§ **WORK TO COMPLETE**
Return only the lines from the one containing "Viewport: 487px width, 304px" to the end of the material, with each one exactly as it appears.

START DATA SHOWN

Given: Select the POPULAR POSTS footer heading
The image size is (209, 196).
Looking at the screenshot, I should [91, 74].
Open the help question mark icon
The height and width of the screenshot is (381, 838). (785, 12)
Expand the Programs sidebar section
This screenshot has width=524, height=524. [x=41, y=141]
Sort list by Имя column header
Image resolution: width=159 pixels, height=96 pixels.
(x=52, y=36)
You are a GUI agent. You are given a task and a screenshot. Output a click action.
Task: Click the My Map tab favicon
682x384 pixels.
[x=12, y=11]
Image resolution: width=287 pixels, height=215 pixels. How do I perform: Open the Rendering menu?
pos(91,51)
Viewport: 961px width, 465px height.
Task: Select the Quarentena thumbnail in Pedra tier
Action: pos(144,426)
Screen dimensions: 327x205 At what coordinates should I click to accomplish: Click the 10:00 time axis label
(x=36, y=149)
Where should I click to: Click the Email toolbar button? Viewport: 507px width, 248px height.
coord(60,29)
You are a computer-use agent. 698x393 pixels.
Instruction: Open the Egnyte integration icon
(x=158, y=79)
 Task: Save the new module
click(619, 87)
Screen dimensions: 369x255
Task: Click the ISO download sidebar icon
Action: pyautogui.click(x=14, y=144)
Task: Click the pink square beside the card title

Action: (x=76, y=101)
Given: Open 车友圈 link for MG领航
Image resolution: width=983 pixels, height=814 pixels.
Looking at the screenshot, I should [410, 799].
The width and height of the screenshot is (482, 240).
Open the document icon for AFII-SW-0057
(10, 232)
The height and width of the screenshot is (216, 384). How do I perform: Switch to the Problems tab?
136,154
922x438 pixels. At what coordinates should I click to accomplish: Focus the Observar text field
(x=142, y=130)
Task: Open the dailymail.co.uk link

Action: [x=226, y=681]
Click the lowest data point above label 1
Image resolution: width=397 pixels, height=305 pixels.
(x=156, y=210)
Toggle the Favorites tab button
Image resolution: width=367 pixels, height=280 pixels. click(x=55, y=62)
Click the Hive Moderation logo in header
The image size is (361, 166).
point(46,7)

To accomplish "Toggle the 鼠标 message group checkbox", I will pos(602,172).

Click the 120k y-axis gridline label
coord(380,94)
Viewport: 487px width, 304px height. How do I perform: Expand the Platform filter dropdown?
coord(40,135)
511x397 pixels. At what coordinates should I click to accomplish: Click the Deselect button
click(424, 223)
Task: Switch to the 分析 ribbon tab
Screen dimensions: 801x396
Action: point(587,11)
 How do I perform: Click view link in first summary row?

END DATA SHOWN

§ **TASK OUTPUT**
Viewport: 487px width, 304px height. How do I perform: Expand the Platform filter dropdown?
coord(40,135)
511x397 pixels. At what coordinates should I click to accomplish: Click the Deselect button
click(424, 223)
Task: Switch to the 分析 ribbon tab
Screen dimensions: 801x396
Action: point(587,11)
 How do I perform: Click view link in first summary row?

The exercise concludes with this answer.